The 50 day EMA provided only a couple of days’ support before the index slipped lower. The 19000 level, which is the lower edge of the resistance zone, should provide stronger support. Should the 19000 level get breached on the downside, the rising 200 day EMA would be the next support (currently at 18500).
Can the Sensex fall even lower – to the lower edge of the upward-sloping channel? The possibility can’t be ruled out. But if it does, it will provide a good opportunity to buy.
Daily technical indicators are looking bearish to the point of being oversold. MACD is falling below its signal line, and about to enter negative territory. ROC is dropping deeper into negative zone, and is below its falling 10 day MA. Both RSI and slow stochastic have entered their respective oversold zones.
A more bearish sign is the negative divergences visible in all four technical indicators, which have touched lower bottoms than the ones touched in Dec ‘12 while the index has touched a higher bottom. The correction is likely to last a bit longer.
NSE Nifty 50 index chart
The expected low GDP number of 5% for the year has dampened the enthusiasm of domestic investors – both institutional and retail. Q3 results failed to act as a positive trigger, as there were very few positive surprises and clear evidence of margin pressure.

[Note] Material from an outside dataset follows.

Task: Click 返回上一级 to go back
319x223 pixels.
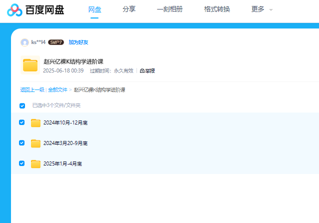Action: pos(32,90)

Exports are down. So is government spending – probably in an effort to curtail the fiscal deficit. Disinvestment in PSU shares have started in earnest. That may be one of the reasons for selling by DIIs in the secondary market.
Pushing through the FDI in retail proposal despite vehement opposition from several quarters has yielded zero result till date. The forthcoming budget is unlikely to change the gloomy market sentiment.
The weekly bar chart of NSE Nifty 50 index has dropped inside the long-term resistance zone between 5750 and 5950. The Nifty is trading above its rising 20 week and 50 week EMAs. Two weeks of correction haven’t changed the longer-term bullish outlook.
Weekly technical indicators have begun to correct overbought conditions. MACD has slipped below its signal line in overbought zone. RSI has crossed below its 10 week MA, and seems ready to enter negative territory. RSI is falling towards its 50% level. Slow stochastic is about to drop from its overbought zone after 6 months. The correction in the Nifty isn’t over yet.
Bottomline? Chart patterns of BSE Sensex and NSE Nifty 50 indices have dropped back into their long-term resistance zones after correcting from 2 year highs. Some more correction is on the cards. No need to sell in a panic. The indices are in early stages of bull markets. Look for opportunities in fundamentally strong stocks that are being beaten down.